** Exercise **
Take the entries below and reproduce exactly the portion that begins at the line containing "[button] (160, 1875)" and ends at the line containing "[Subscribe] (320, 1620)", keeping both ends, dropping pictures, and adding nothing else.

** Task data **
****************

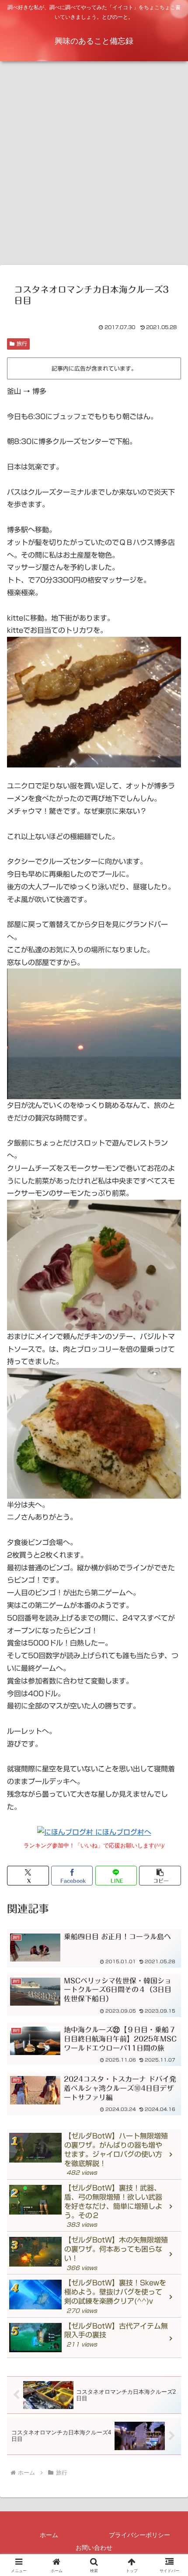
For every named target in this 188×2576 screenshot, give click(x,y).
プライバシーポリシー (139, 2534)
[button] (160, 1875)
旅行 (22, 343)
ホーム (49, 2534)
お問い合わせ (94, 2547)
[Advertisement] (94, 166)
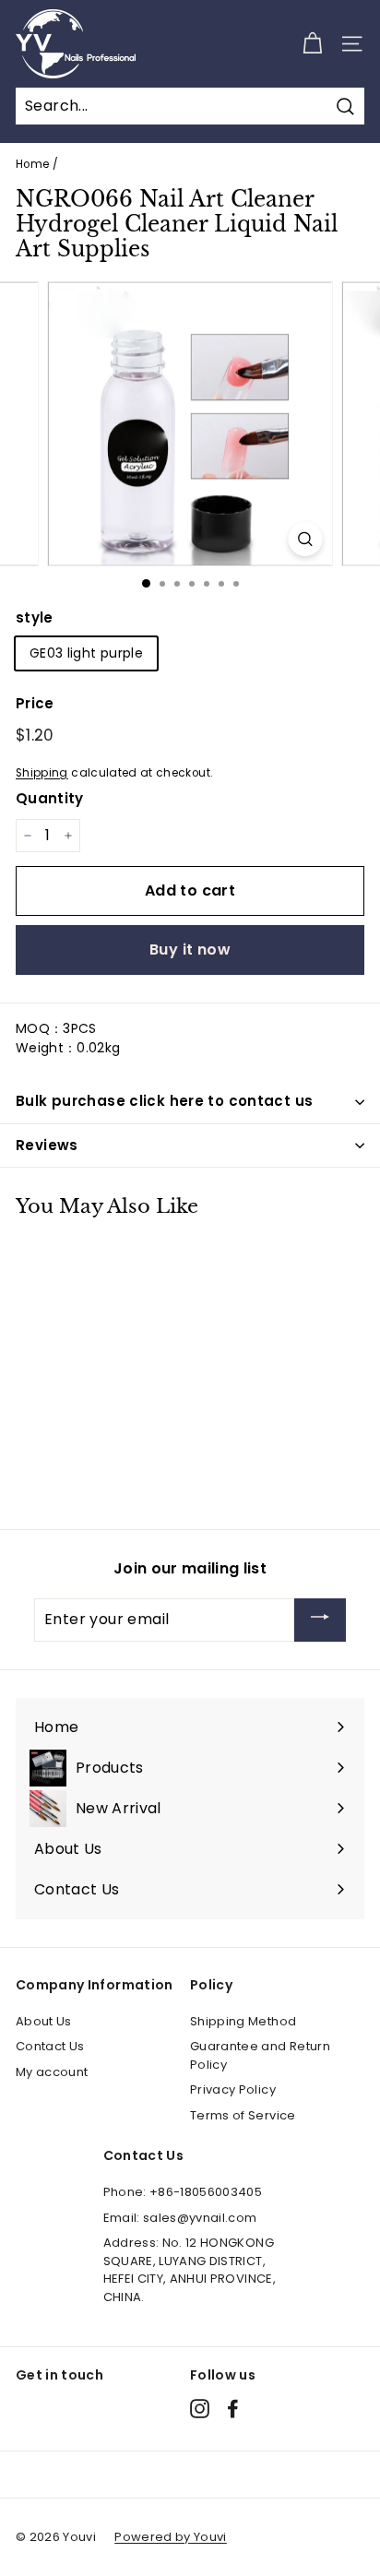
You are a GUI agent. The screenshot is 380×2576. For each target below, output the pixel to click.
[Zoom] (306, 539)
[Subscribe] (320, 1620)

****************

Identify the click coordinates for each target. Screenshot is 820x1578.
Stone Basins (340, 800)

****************

** Solution for this task **
[button] (160, 1875)
旅行 (22, 343)
ホーム (49, 2534)
お問い合わせ (94, 2547)
[Advertisement] (94, 166)
You are a GUI agent. The screenshot is 380×2576. For each target below, output the pixel to click.
[Zoom] (306, 539)
[Subscribe] (320, 1620)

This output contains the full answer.